Author(s): Aung San Suu Kyi
Aung San Suu Kyi is known for her courageous stand for democracy and human rights inside Burma (now Myanmar). Forced to endure many years of house arrest by the military junta, she continues to act as a focus for change inside a country that is ruled by one of the most hard-line dictatorships in the world. Such is her determined action for the best interests of Burma that she was awarded the Nobel Peace Prize in 1991. In September 07, the Burmese monks led a powerful protest against their government, which was brutally put down.Yet, in the midst of their struggle, they still were encouraged by the sight of Aung San Suu Kyi, who is still imprisoned. One of the very few people she has trusted enough to take her message to the wider world is Alan Clements."The Voice of Hope" is the result of the secret and dangerous meetings they had over several years, and offers unquestionably the most wide-ranging collection of her views on the political situation inside Burma, her non-violent approach to democracy and human rights, her Buddhist beliefs, her family, and how she keeps a sense of meaning and purpose under the most appalling conditions. Brand new material includes an inspiring discussion with U-Gambira, the leader of the All-Burma Monks Alliance, conducted after the 2007 uprising (he has since 'disappeared'). There is also an updated Chronology of Events of recent Burmese history, a new introduction and a new list of Burma-related websites.

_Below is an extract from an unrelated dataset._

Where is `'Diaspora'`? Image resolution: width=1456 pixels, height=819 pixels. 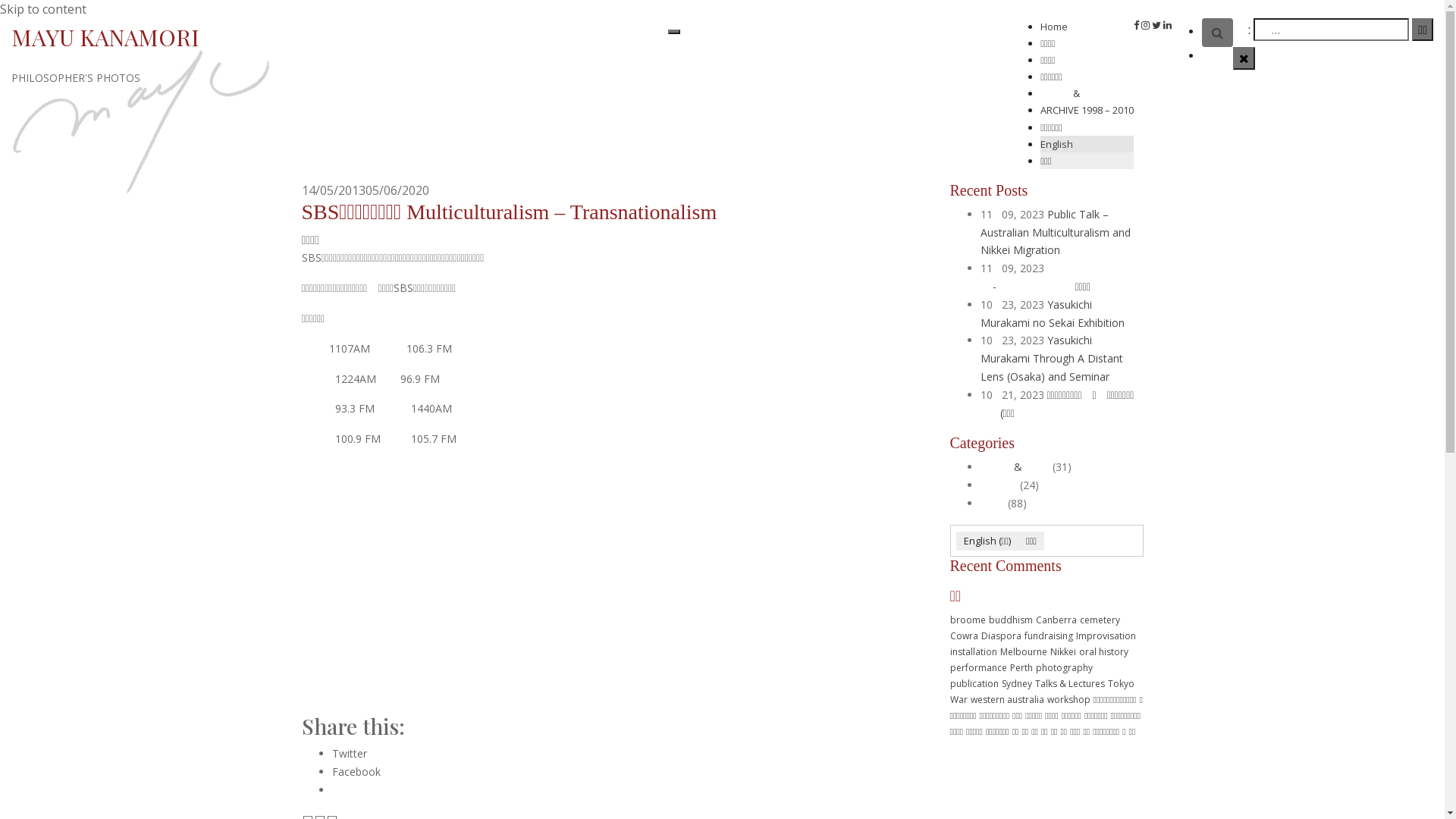
'Diaspora' is located at coordinates (1001, 635).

Fully updated edition of the best collection of wide-ranging interviews with Aung Suu Kyi, the Nobel Peace Prize winner under house arrest in Burma
Aung San Suu Kyi is the daughter of the assassinated Burmese hero, Aung San. Born in 1945 and educated in Rangoon, Delhi and at Oxford University, she married Dr Michael Aris and brought up their children in Oxford. In 1988 she returned to Burma to care for her dying mother but was caught in a national revolt against political repression. She became the leader of the reform movement and her party won a colossal electoral victory in May 1990. In July 1989 she was placed under house arrest and has spent many years incarcerated. She is still the focal point of the pro-democracy movement, which rose up against the government once again in 2007. In addition to the Nobel Peace Prize, she has also been awarded the Sakharov Prize and the United States Presidential Medal of Freedom. Alan Clements is a journalist, writer and human rights activist. He lived in Burma for many years in the 70s and 80s, nearly 5 years as a monk. He is the co-founder and director of the Burma Project USA/Canada, as well as a political satirist, performing his theatrical monologue to audiences around the world. Interviewed many times by the media he has also made presentations to the Soros Foundation and Mikhail Gorbachev's State of the World Forum.